Oggi Paola Paoli e Maresa D’Arcangelo, le condirettrici del Festival Internazionale di Cinema e Donne, manifestazione che tanto ha contribuito in Italia e nel mondo, per il riconoscimento, la valorizzazione e promozione del cinema delle Donne, ricordano la cara amica e collega, Lina Wertmüller.

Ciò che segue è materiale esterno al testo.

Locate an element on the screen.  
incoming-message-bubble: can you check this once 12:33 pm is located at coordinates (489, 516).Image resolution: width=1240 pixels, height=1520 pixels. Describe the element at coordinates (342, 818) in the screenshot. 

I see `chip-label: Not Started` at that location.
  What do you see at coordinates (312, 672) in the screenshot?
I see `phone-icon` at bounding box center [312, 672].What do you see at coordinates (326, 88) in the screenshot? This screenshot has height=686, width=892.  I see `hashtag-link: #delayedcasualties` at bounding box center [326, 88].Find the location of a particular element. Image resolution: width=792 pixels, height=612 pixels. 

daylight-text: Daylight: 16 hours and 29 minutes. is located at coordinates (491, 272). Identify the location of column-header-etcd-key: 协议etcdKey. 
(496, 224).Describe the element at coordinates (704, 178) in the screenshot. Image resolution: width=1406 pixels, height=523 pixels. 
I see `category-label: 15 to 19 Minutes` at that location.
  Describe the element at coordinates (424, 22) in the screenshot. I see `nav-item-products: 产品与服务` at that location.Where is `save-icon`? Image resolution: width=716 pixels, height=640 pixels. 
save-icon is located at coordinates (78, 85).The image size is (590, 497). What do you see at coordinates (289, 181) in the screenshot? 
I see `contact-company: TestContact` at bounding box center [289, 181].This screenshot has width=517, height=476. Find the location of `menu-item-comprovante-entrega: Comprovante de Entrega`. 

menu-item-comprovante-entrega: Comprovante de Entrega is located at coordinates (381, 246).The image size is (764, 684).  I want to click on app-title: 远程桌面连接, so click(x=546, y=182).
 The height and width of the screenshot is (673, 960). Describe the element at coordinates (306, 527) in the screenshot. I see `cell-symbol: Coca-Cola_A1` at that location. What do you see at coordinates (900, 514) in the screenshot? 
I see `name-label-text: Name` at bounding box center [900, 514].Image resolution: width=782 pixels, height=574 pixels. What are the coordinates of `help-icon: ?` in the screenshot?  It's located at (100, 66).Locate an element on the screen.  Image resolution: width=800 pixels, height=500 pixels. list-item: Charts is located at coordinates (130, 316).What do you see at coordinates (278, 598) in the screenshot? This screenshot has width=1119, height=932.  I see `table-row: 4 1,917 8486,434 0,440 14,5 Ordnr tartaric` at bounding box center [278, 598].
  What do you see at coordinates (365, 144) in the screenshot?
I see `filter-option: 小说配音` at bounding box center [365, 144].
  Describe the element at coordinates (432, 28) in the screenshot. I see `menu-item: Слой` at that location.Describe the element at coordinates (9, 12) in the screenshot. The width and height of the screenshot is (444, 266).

“Com’è che una persona diventa personaggio del cinema internazionale?” – Ricordano oggi Paola e Maresa – “Con una serie di scelte controcorrente. Ad esempio, quelle televisive: Rita Pavone nel ruolo di Giamburrasca, Bice Valori che cammina “ginocchioni” nei panni della Preside. E’ il 1965 e l’Italia sta attaccata allo schermo per molti sabati. Oppure per caso, come capita alle donne, per via di un’amicizia importante, con Flora Carabella, che le presenta il fidanzato, Marcello Mastroianni, protagonista del film La dolce vita, del quale Lina diventa aiuto regista. Da quel momento anche il cinema diventa un territorio percorribile e nasce il sodalizio con Giancarlo Giannini e Mariangela Melato, i suoi attori. Sono gli anni ’70. C’è anche lo zampino del cinema americano, che la candida, prima donna in assoluto, a 4 Oscar con Pasqualino Settebellezze, nel 1977. Nel 2019 riceve finalmente l’Oscar alla Carriera. Una consacrazione tardiva come capita, eccezionalmente, alle registe grandissime.
Lei lo era. Ce ne rendemmo conto alla Reggia di Caserta, dove arrivò per l’Università di Firenze e Pio Baldelli, con lo scenografo Job e il sociologo De Masi, insieme a Claudia Cardinale e Pasquale Squitieri. Tutti bravissimi e socievolissimi. Era il 1984. Poi a Firenze, nel Festival di Cinema e Donne, con Piera Degli Esposti, intervistate da Anna Maria Mori, in Piazza Piattelina, in un nugolo di gente, non solo donne, entusiasta. Parlavano di cinema, di teatro ma anche della loro amicizia. Ammesse nel circolo non proprio ristretto delle amiche, siamo state a casa sua, un attico in penombra pur nella luce romana e speciale di Piazza del Popolo, per vari progetti. Il futuro prossimo non la interessava più tanto ma il futuro delle donne e del cinema sì”.
Le parole affettuose e il sodalizio che le organizzatrici del festival avevano creato con Lina Wertmüller, per la promozione del cinema delle registe, suona oggi ancora più carico di significato, se si considera che proprio quest’anno il Festival Interanazionale di Cinema e Donne ha conosciuto una battuta d’arresto, dopo oltre quarant’anni di edizioni a Firenze e che la strada per l’affermazione della parità di genere nel cinema è soltanto iniziata.
Basti citare che nel 2017, per colmare il divario tra uomini e donne nel cinema, il Consiglio d’Europa ha adottato una “Raccomandazione sulla parità di genere nel settore audiovisivo rivolta a tutti gli Stati membri”. Nel 2019 l’associazione “Women in film, television & media Italia – sezione italiana”, dedicata a promuovere lo sviluppo professionale e la rappresentanza delle donne nei settori legati all’audiovisivo e i media, ha fornito qualche numero che ha così fotografato la situazione: “In Italia i dati sono scoraggianti, le registe e attrici donne sono il 25%, i film finanziati a donne sono soltanto il 12%”.
Pochi dati che ci riportano alla realtà, alle battaglie ancora da portare avanti in questo campo e ci riconducono a lei, a Lina, una delle prime registe cinematografiche di successo in Italia e nel mondo, una donna coraggiosa, creativa, ironica e forte, il cui esempio rimane insuperato.